All over the United States, Girl Scouts are earning badges in science, technology, engineering, and math (STEM). For example, in Michigan, the Girl Scouts held several STEM events over the past year, including “STEM Careers at Google,” “Cybersecurity for Brownies,” and “Leap Bot Challenge.”
Studies show that girls love STEM, but lose interest at around 15 years of age due to a lack of mentorship, hands-on experience, and gender inequality in science and technology. The effect can be particularly harmful for young girls of color.
“If young girls, especially young girls of color, can’t or don’t see people that look like them in STEM careers, it’s much more difficult for them to even consider these careers in the first place,” Hattie Hill, president and CEO of the TD Jakes Foundation, told DM Magazine.
As the U.S. grows more ethnically diverse, there’s a greater urgency to support girls of color in STEM. In December, the Girl Scouts of the USA released the third edition of a report called “The State of Girls 2017: Emerging Trends and Troubling Truths,” which details state and national trends that impact girls’ well being. According to the report, girls in the U.S. are more racially and ethnically diverse now than before the Great Recession of 2008. Additionally, poverty rates have risen for U.S. girls across all racial groups since 2007.

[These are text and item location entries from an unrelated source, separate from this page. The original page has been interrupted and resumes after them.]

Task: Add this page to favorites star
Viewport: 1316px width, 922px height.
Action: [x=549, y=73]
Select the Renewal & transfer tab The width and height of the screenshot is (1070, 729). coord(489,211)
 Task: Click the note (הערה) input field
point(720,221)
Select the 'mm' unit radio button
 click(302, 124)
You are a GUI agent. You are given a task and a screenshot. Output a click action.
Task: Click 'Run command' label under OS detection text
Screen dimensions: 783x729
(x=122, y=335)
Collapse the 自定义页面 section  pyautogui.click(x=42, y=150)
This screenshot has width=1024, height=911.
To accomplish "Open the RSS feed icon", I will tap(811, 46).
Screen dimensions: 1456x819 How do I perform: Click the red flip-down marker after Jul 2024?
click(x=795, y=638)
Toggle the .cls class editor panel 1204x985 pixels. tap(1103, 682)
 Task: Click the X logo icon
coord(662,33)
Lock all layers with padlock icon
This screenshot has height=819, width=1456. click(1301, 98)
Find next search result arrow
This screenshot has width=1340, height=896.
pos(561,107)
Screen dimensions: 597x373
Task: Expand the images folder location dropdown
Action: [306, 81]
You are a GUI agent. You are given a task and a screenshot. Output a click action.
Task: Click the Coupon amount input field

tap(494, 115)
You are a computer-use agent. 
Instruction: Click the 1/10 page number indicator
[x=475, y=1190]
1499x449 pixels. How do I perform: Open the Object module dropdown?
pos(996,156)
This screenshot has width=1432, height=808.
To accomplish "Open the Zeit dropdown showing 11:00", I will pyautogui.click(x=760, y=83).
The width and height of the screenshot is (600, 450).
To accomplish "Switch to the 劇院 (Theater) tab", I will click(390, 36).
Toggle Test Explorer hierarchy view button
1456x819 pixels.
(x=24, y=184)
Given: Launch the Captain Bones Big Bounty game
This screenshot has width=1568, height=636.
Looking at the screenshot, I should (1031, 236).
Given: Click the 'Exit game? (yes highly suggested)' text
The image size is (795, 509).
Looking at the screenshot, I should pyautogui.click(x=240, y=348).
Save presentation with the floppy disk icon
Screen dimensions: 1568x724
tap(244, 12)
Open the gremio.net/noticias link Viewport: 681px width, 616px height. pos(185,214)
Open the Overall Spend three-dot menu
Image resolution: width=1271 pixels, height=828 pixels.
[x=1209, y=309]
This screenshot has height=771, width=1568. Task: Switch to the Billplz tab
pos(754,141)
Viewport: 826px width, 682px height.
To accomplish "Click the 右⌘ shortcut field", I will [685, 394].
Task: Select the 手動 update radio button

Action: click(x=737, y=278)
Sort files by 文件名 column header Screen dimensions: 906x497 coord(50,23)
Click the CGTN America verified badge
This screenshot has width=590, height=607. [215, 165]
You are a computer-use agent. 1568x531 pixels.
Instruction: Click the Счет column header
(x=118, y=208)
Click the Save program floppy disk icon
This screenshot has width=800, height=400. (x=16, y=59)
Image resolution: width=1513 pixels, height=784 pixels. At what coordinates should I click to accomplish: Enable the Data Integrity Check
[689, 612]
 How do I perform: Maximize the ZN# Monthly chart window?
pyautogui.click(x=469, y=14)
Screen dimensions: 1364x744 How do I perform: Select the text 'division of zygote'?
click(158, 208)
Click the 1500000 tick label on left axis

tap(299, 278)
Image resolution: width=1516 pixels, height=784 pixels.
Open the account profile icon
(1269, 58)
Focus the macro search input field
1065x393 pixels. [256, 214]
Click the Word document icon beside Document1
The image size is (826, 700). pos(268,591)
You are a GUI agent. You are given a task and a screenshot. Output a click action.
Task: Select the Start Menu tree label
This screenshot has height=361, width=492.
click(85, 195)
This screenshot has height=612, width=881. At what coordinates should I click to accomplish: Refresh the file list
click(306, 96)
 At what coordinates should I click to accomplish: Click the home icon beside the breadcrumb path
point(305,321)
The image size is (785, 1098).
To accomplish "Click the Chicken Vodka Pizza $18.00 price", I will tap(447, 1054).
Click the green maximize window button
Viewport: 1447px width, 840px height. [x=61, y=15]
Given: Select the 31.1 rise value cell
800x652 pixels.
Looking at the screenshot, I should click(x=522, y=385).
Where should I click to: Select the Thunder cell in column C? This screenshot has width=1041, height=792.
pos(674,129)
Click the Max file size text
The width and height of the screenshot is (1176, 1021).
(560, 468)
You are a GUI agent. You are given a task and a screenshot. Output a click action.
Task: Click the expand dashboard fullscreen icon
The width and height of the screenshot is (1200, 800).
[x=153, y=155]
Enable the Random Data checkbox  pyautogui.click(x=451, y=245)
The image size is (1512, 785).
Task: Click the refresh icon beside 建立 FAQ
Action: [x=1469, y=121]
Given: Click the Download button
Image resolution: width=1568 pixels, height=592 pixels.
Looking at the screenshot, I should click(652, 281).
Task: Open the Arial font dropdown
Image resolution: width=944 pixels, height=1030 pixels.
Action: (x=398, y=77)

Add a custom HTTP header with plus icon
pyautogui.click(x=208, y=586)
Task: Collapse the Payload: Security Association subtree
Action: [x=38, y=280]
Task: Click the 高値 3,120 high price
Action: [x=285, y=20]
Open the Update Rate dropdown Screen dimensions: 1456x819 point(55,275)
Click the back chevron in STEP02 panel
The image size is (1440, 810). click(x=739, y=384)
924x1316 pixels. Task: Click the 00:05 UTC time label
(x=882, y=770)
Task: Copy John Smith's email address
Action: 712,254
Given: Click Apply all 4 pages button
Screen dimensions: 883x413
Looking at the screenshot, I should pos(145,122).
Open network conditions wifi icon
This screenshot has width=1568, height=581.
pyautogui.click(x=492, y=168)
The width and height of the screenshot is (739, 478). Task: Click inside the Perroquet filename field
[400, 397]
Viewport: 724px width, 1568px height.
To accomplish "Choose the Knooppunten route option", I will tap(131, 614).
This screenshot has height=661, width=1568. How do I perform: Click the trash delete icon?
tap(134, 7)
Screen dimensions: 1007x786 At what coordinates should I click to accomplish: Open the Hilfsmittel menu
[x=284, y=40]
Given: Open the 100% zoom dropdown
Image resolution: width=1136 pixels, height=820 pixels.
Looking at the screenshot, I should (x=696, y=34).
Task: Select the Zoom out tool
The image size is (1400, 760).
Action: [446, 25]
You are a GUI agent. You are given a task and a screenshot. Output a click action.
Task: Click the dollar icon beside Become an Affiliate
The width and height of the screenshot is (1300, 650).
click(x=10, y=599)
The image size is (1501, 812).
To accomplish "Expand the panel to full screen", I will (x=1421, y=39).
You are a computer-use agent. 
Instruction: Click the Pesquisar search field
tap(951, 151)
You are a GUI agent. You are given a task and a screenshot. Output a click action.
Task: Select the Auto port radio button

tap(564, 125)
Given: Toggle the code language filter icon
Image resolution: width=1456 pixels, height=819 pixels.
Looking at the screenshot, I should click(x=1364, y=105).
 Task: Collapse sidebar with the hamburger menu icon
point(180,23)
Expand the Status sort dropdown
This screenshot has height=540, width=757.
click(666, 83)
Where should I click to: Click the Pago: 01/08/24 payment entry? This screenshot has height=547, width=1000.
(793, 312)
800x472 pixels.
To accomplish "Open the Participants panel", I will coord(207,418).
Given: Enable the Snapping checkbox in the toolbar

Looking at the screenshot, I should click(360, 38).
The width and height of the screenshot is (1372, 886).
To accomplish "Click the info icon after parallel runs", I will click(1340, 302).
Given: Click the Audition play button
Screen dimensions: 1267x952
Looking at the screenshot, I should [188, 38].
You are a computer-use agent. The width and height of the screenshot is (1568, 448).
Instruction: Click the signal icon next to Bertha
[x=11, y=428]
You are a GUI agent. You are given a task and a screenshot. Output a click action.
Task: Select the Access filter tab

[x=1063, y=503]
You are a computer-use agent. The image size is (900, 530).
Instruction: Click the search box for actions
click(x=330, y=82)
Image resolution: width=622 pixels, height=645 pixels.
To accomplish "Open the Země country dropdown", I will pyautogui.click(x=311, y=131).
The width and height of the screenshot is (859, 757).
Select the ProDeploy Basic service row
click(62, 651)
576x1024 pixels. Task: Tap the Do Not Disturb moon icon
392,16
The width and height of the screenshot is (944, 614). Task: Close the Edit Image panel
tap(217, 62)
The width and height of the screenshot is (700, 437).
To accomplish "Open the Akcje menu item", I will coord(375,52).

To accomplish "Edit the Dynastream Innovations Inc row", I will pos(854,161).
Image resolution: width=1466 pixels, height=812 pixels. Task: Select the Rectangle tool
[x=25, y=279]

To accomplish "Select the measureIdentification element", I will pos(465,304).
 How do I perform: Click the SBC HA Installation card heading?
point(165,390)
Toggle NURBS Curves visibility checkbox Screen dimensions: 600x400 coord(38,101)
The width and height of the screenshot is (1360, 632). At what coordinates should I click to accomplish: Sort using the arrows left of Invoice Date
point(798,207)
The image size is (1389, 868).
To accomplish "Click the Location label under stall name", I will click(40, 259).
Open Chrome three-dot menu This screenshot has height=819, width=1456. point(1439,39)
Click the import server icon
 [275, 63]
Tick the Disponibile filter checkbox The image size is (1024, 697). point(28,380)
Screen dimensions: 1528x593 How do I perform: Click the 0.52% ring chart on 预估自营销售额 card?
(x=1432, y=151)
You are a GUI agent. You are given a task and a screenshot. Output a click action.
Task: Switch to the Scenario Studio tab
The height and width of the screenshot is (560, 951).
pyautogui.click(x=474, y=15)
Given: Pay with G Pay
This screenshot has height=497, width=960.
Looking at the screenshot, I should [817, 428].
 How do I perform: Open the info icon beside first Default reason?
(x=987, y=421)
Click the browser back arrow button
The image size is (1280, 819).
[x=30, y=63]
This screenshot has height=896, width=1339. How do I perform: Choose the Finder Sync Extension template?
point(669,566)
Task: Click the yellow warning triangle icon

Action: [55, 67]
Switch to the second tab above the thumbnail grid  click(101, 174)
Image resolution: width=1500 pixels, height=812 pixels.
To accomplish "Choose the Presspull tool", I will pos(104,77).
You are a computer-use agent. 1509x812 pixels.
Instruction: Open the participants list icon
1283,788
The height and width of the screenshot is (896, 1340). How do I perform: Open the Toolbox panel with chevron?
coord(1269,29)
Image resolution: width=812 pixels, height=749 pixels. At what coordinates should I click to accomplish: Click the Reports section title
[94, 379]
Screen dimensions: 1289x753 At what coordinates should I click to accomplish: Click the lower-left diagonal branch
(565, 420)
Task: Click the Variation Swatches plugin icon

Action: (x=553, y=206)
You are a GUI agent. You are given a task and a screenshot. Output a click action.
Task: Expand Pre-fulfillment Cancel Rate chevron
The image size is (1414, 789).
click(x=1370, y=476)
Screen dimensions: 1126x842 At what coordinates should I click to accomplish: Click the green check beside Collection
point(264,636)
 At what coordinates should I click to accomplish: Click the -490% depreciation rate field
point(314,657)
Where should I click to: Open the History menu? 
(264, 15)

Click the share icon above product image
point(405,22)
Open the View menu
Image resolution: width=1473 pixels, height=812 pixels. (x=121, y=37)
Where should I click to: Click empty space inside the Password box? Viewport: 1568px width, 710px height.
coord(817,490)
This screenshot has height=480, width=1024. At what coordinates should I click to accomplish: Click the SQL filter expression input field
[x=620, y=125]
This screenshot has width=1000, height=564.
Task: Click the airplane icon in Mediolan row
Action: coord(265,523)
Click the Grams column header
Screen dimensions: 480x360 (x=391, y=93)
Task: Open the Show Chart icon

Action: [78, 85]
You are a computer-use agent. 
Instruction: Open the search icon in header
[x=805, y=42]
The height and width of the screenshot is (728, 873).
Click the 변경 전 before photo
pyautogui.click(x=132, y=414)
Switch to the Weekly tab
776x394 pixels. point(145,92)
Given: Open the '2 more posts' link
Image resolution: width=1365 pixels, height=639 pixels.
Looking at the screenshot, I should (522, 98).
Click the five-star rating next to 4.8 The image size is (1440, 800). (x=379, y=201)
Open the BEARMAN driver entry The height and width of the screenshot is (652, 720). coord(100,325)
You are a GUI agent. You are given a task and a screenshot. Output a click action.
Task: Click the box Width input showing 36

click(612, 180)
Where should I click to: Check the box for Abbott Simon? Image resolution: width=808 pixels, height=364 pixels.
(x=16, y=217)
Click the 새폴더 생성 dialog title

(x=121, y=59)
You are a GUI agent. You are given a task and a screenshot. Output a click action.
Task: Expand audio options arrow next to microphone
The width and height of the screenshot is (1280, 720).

The Girl Scouts want to reverse these troubling trends by attracting more girls, especially those from diverse racial backgrounds, to the organization. Many women who start out as Girl Scouts become successful STEM leaders. According to the organization, 80 percent of female technology leaders and half of women business leaders have been Girl Scouts.
“We want them to be ‘no limit’ thinkers,” Girl Scouts CEO Jan Barker told 3WWMT West Michigan said of girls. “A girl can try anything right now. She can make a robot, make a science experiment, try a flight simulator — those are all things we do in Girl Scouts.”
Girls are also finally getting the hands-on STEM experience they need with a lab of their own. In Dallas, Texas, the Girl Scouts of Northeast Texas’ STEM Center of Excellence opened in 2018. Built on 92 acres, the giant lab gives girls a place to dabble in computer coding, chemistry, coding, robotics, botany, and much more.